*指示*
次に示す、中国の大学生の就職難を扱った本文を、最後の段落のあとから書き継ぎなさい。

*本文*
+ + + + +
中国の大学生も就職難(下)~日本人が知らない中国事情(15)
上海最先端レポート
2010年5月10日 08:00
劉 剛

 しかし、いかに厳しい就職状況とはいえ、果たして高度成長と言われている最中、仕事がほんとにないと言えるでしょうか。答えは「NO」。仕事があるにも関わらず、大学生らが望ましい仕事がないというのが正確な捉え方です。

 今の大学生が就職先を探す際、ふたつの傾向があります。ひとつは、就職先がほぼ大都市であることを希望する傾向です。農村部出身の生徒でも、卒業後、地元に戻り、故郷の繁盛のために一生懸命働くことを考える人は少ないのです。「大都市で就職することが出世」、「農村に行くのは最後の選択」と認識している大学生がほとんどです。

 もうひとつは、ホワイトカラーの職業、つまり、オフィスでの仕事を好む傾向です。きつい、汚い、危険と言われる、製造現場などで汗をかき、技を磨くような職場を、極力避けています。毎日、きれいなワイシャツを着用し、格好よく見える職場が理想とされているのです。その背景にあるのは、学生たちの仕事に対する甘い考えです。一方的なイメージで楽な仕事ばかりを望み、辛くてタフな仕事を対象にもしないのです。
+ + + + +
*データ欄*
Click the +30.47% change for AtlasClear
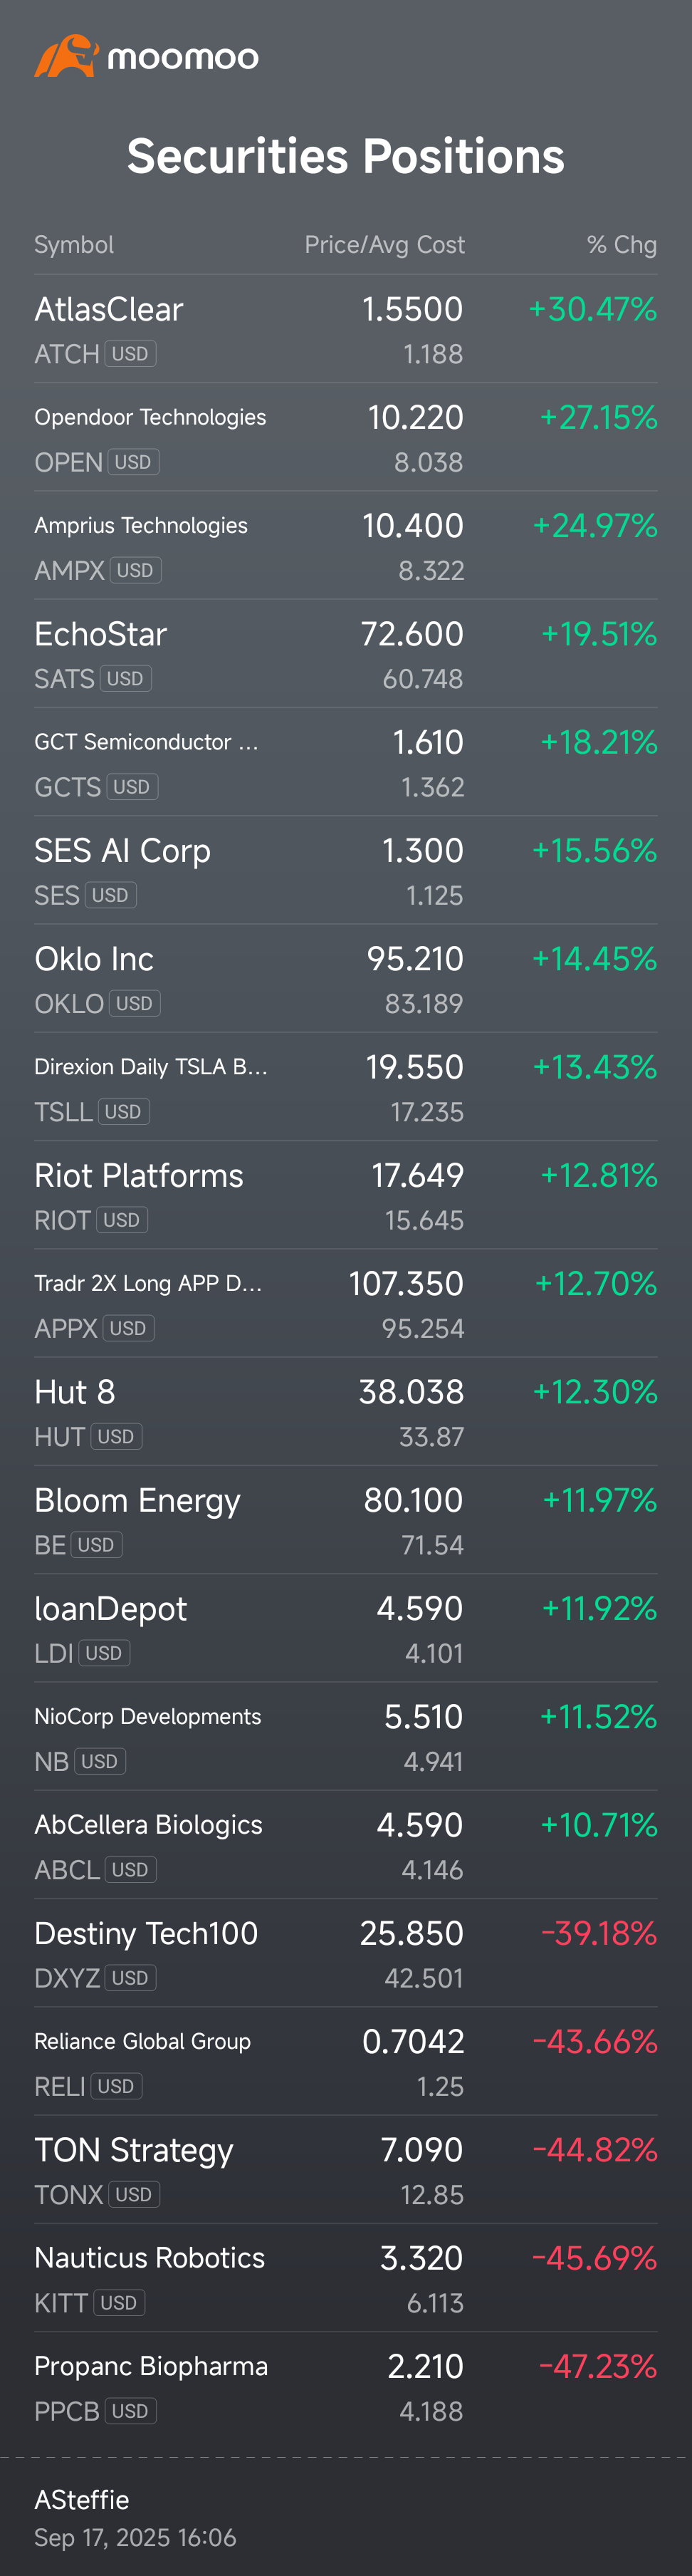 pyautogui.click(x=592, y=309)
+ + + + +
*解答*
 当然ながら、就職競争が激烈になるなかで、先入観を持てば、選択肢がぐっと狭まります。また、多くの求職者が同じタイプの仕事ばかりに絞り込めば、競争が激しくなるどころか、率で計算すると"外れるのが当たり前"ということになります。

 そこで政府は「厳しい現実に迫られるなか就職問題を解決するのには、学生らの意識転換が先行」と考えました。現在、出口戦略として大卒者らに現場主義を呼びかけています。「就職を望むなら農村、社会組織の最下層の現場へ」「現場こそ新たな青春の舞台、青年に大いに期待している」などと提唱しているのです。

上海・崇明島にある大農場 また、今年の中央政府による第1号の政令は『農業、農村、農民』をテーマにしていました。実は、今年に限らず、もう7年連続で中央政府の第1号の政令は同じテーマです。貧しい農村部こそ、政府は重点を置いています。これから国の力が入るところこそ、大卒者にとって将来性があります。今までたくさんの未開発区域がある農村にこそ、大卒者の価値が生かされる舞台になるのです。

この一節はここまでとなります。